* **Problem description**:
Single out the lines of the material that contain "status" and copy them.

* **Supplied material**:
--- START ---

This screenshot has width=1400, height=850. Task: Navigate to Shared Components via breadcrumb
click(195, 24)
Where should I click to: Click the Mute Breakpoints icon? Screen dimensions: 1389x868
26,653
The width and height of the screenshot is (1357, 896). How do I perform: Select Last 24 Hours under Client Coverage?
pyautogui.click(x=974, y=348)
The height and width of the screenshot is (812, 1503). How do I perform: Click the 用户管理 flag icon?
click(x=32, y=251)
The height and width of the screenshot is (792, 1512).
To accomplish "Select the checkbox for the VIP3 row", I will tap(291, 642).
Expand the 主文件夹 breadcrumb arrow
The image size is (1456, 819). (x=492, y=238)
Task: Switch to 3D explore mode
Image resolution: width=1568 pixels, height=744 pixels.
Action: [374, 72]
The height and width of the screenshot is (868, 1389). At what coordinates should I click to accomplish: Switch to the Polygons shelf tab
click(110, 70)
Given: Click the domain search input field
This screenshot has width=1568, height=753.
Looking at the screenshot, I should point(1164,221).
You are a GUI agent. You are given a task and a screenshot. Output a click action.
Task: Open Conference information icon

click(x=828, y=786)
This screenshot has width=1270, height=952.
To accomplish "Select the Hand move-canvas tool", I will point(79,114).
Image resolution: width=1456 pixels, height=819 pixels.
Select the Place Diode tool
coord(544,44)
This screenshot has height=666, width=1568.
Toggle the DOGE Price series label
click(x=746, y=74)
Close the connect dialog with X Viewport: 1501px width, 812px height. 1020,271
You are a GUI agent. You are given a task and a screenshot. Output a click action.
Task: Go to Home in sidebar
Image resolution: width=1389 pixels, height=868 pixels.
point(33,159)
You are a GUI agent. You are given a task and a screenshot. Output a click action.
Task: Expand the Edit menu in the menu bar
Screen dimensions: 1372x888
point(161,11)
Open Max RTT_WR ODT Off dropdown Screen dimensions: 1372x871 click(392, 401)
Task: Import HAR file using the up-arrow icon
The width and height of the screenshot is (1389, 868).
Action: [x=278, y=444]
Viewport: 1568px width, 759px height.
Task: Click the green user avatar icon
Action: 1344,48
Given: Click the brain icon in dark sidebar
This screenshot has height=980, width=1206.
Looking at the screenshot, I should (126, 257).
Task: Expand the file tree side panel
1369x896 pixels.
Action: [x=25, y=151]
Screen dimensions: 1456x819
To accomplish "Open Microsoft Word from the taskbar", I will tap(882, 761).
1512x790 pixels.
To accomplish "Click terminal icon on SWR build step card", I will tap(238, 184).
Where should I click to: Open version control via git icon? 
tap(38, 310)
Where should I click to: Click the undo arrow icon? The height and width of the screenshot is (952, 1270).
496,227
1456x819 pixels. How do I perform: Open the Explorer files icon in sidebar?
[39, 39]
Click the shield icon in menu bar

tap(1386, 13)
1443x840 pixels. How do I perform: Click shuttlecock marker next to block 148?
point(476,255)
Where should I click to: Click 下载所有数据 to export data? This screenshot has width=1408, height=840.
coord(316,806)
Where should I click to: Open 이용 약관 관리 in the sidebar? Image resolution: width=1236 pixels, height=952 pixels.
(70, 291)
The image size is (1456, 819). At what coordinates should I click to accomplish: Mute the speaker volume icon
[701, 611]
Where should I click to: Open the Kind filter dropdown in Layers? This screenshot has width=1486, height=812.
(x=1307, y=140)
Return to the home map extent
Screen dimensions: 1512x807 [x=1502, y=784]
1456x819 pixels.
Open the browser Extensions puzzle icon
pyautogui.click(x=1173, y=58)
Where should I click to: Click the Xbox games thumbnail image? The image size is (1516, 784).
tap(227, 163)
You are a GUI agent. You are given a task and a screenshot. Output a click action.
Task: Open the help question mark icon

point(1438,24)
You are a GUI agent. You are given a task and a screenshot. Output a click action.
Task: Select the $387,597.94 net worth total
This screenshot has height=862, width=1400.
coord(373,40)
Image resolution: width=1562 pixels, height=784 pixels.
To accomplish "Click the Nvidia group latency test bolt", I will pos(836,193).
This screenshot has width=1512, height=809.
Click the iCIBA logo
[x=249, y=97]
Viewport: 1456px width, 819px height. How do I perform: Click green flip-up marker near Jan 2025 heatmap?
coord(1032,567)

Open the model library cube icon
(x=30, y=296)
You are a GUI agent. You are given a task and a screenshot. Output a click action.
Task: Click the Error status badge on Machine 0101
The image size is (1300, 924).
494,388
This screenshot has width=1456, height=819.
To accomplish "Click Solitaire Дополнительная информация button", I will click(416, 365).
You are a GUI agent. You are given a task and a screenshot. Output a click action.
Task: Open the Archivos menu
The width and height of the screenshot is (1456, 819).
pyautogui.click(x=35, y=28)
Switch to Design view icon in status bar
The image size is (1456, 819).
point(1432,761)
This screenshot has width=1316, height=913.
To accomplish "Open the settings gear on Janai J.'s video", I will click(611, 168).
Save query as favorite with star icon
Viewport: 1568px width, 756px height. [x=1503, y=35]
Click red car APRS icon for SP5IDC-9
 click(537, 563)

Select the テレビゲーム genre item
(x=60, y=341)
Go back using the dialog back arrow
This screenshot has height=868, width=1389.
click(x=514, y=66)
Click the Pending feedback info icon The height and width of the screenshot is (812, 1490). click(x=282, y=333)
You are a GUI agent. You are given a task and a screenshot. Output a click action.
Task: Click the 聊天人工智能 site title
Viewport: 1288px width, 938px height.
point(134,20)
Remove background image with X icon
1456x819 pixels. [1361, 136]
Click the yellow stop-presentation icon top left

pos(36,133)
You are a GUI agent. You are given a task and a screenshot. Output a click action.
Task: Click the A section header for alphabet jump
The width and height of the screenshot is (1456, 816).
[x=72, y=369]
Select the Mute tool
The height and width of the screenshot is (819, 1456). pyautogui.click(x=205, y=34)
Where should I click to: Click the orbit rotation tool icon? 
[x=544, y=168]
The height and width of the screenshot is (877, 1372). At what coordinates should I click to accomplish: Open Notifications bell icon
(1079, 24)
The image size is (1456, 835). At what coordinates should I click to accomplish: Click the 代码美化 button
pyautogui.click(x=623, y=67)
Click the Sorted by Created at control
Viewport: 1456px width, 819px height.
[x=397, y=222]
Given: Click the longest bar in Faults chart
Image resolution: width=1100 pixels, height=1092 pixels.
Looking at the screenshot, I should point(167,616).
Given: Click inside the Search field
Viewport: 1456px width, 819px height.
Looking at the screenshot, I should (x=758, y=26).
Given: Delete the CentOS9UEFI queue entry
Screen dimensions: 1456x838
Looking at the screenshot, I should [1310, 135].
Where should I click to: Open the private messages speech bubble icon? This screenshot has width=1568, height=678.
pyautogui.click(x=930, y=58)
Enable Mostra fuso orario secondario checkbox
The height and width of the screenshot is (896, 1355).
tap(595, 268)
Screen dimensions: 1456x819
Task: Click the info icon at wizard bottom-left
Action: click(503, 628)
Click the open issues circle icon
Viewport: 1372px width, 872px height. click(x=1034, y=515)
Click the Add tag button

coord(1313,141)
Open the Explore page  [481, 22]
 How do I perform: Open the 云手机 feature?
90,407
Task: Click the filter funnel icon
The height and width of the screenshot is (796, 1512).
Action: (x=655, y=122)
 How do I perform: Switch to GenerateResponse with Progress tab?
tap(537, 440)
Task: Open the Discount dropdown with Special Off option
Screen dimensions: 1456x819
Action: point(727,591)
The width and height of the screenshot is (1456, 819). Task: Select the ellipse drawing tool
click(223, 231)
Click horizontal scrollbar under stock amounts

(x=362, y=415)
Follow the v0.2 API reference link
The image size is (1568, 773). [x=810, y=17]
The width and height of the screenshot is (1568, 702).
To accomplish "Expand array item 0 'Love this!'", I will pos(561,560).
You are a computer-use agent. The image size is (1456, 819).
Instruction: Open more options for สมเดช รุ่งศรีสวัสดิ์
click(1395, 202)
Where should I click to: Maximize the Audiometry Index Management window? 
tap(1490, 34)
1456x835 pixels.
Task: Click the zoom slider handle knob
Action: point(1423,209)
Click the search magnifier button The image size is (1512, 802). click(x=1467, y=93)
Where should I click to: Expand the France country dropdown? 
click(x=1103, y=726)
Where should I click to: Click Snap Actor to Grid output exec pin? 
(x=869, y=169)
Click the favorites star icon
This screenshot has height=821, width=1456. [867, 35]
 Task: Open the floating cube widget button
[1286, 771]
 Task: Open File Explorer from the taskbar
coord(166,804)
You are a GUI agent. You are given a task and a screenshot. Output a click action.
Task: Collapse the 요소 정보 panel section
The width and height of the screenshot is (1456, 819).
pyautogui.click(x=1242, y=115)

--- END ---

* **Solved exercise**:
Task: Click the Error status badge on Machine 0101
Switch to Design view icon in status bar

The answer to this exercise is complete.